Pillars of Eternity’s Josh Sawyer isn’t directing follow-up Avowed because he doesn’t feel like an “overprotective parent”: “I don’t care. It’s not mine. It was never mine”
Obsidian Entertainment veteran Josh Sawyer was too burned out on game development to direct Avowed, the upcoming RPG set in the same universe as his two beloved Pillars of Eternity games.
You might have heard Josh Sawyer’s name for his work directing Fallout: New Vegas, AKA the best game in the series, as well as the isometric Pillars of Eternities and medieval whodunnit Pentiment. But when the renowned studio began working on a first-person offshoot to the Pillars of Eternity series, Sawyer was apparently “pretty burned out.”
“The project was conceived by Feargus Urquhart, my boss [and the studio’s CEO],” Sawyer explains in a new Q&A YouTube video. “This was right after [Pillars of Eternity 2: Deadfire] – I can’t remember exactly when the conception of it occurred, let’s say maybe a year – but after Deadfire I was pretty burned out, like legitimately capital B burned out. And it wasn’t that I was burned out on Pillars specifically, but I just couldn’t direct anything.
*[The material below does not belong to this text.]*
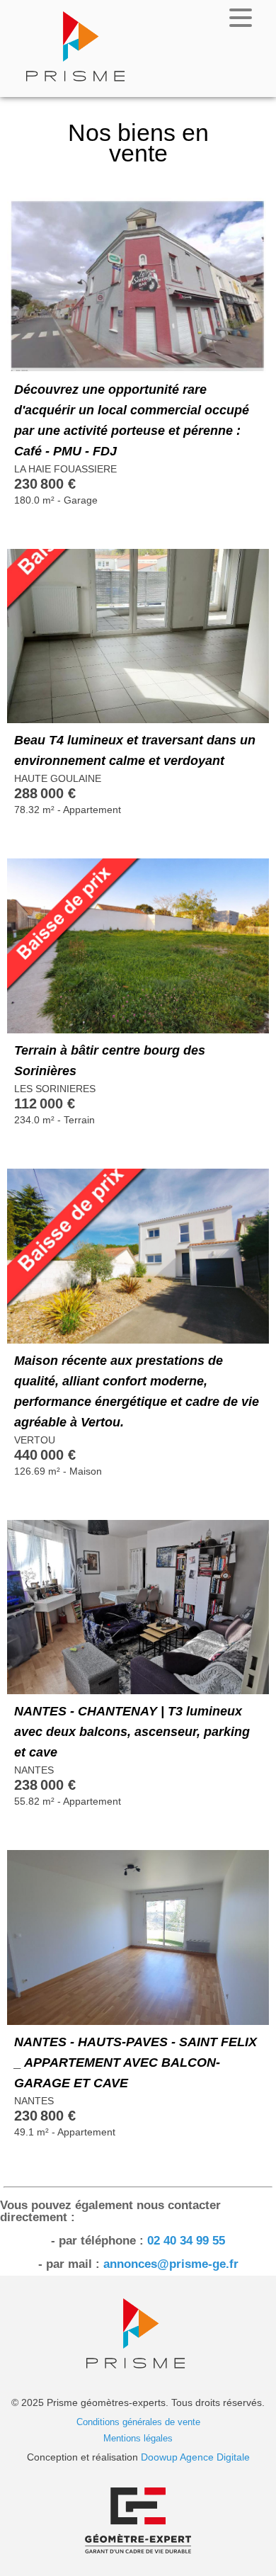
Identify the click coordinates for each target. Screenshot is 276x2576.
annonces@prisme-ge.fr (170, 2264)
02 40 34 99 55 (186, 2240)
I wasn’t interested in it.”
Sawyer then explains that it wasn’t until he began developing his passion project in Pentiment that he “really got back into the idea of directing… for a while I was just offering advice and things like that.” Sawyer’s experiences on Pentiment actually informed a wider belief in the studio that smaller games can benefit AAA teams and keep them healthy – also evidenced by the long-running success of Grounded.
Aside from feeling too worn out to take on another hefty project, Sawyer also just didn’t feel personally responsible for the fantasy world he helped create. “I know this will sound crazy to some people, but I don’t care. It’s not mine. It was never mine,” he says. “My mentality with whatever I do – I’m not saying it’s right or wrong, I’m saying it is a fact – is I don’t have control over the intellectual property that I develop while working for another company. That’s just the way it is.
“I have long held in my mind that it’s not my choice what happens with something or does not happen with it,” he continued. “I’m certainly willing to give my opinion on where an IP goes or how an IP is used, but I don’t feel like an overprotective parent because it doesn’t belong to me anymore – it never really did.”
Elsewhere, Sawyer said that even Baldur’s Gate 3’s reception might not be enough for him to return to the universe for a Pillars of Eternity 3 because he’s “out of step” with the audience that enjoyed Larian Studios’ hit game.